* WORK INSTRUCTIONS
Starting at the first of the entries and ending at the line containing "Action: [317, 358]", rewrite those entries with every "cylinder" changed to "tank" and nothing else altered.

--- BEGIN ---

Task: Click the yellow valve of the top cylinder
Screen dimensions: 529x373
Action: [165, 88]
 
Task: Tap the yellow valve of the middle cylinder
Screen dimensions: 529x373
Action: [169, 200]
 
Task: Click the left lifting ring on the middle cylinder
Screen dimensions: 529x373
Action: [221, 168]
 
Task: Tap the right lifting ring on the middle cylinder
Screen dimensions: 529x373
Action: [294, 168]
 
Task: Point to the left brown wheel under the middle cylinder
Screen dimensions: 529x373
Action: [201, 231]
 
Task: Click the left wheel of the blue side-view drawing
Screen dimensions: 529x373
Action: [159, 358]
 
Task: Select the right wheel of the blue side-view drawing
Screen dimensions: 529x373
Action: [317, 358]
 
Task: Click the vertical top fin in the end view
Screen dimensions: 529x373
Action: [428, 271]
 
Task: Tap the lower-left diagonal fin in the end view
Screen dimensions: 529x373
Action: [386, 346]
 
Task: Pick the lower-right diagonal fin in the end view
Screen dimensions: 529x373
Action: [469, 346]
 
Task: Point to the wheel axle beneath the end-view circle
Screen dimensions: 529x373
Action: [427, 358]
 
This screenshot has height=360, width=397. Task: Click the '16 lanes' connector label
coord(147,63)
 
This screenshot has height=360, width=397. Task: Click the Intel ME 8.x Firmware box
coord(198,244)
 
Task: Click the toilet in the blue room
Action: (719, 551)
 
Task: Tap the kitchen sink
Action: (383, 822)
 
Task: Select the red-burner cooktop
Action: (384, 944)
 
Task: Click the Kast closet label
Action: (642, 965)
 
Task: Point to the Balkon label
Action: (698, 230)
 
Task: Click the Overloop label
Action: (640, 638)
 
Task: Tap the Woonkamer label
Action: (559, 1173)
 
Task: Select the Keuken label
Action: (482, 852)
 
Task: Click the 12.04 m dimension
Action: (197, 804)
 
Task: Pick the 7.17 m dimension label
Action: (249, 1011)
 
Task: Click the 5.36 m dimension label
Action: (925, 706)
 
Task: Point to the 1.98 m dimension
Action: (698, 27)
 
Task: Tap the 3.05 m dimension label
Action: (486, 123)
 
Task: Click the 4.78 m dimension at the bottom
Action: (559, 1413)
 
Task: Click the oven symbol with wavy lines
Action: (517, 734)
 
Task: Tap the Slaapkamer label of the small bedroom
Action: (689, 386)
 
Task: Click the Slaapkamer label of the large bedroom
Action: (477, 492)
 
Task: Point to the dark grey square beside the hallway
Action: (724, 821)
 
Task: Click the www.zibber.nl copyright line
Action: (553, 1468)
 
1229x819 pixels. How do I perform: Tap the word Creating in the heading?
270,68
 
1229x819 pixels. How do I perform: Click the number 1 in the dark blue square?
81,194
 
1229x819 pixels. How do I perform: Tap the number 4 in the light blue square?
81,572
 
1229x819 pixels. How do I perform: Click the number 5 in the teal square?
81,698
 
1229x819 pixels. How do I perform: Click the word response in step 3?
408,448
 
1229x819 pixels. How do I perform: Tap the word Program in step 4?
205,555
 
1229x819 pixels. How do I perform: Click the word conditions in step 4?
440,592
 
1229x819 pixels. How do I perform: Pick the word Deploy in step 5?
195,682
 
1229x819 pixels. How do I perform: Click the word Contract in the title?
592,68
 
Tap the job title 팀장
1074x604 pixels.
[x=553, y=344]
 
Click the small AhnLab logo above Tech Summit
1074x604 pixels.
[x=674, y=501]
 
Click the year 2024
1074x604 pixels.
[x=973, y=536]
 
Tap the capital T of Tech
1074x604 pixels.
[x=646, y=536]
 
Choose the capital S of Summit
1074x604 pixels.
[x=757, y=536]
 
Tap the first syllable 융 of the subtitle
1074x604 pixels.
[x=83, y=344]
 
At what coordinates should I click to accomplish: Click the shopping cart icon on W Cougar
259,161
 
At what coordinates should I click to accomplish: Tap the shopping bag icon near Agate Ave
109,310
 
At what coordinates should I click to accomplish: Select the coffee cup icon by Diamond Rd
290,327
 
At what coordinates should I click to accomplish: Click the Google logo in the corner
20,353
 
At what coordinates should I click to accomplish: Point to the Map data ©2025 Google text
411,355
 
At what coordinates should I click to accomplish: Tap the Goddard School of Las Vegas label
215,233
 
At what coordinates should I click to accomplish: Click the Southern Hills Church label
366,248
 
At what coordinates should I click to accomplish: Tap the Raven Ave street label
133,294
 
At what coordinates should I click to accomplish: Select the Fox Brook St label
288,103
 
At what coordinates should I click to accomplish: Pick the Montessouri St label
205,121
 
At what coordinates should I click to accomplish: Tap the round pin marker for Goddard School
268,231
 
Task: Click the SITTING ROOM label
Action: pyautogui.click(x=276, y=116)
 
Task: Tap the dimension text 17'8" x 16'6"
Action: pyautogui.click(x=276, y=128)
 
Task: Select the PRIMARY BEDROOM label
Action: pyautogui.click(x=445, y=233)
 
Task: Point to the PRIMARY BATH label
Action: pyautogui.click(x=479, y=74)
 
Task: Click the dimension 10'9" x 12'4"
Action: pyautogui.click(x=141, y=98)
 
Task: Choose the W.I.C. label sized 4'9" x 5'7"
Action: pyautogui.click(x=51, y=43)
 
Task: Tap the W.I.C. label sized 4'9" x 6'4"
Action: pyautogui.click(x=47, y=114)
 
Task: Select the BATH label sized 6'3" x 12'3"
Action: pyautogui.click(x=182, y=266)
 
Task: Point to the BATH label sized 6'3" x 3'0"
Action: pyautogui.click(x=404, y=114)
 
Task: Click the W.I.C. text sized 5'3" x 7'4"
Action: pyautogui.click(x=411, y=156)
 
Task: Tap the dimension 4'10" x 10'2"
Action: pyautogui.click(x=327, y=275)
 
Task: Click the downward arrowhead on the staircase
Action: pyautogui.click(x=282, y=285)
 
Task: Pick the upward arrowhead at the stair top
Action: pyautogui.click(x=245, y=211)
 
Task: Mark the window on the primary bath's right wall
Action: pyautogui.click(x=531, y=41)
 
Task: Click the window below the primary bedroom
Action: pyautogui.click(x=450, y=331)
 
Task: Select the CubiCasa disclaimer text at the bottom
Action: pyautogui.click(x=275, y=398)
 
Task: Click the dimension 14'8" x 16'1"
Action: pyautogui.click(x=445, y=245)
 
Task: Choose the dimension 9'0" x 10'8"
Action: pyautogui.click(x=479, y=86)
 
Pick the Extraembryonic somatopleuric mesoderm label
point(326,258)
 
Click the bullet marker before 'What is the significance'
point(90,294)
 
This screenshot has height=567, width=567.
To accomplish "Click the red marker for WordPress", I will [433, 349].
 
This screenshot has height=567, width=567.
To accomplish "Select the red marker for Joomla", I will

--- END ---

* OUTPUT
Task: Click the yellow valve of the top tank
Screen dimensions: 529x373
Action: [165, 88]
 
Task: Tap the yellow valve of the middle tank
Screen dimensions: 529x373
Action: [169, 200]
 
Task: Click the left lifting ring on the middle tank
Screen dimensions: 529x373
Action: [221, 168]
 
Task: Tap the right lifting ring on the middle tank
Screen dimensions: 529x373
Action: [294, 168]
 
Task: Point to the left brown wheel under the middle tank
Screen dimensions: 529x373
Action: [201, 231]
 
Task: Click the left wheel of the blue side-view drawing
Screen dimensions: 529x373
Action: [159, 358]
 
Task: Select the right wheel of the blue side-view drawing
Screen dimensions: 529x373
Action: [317, 358]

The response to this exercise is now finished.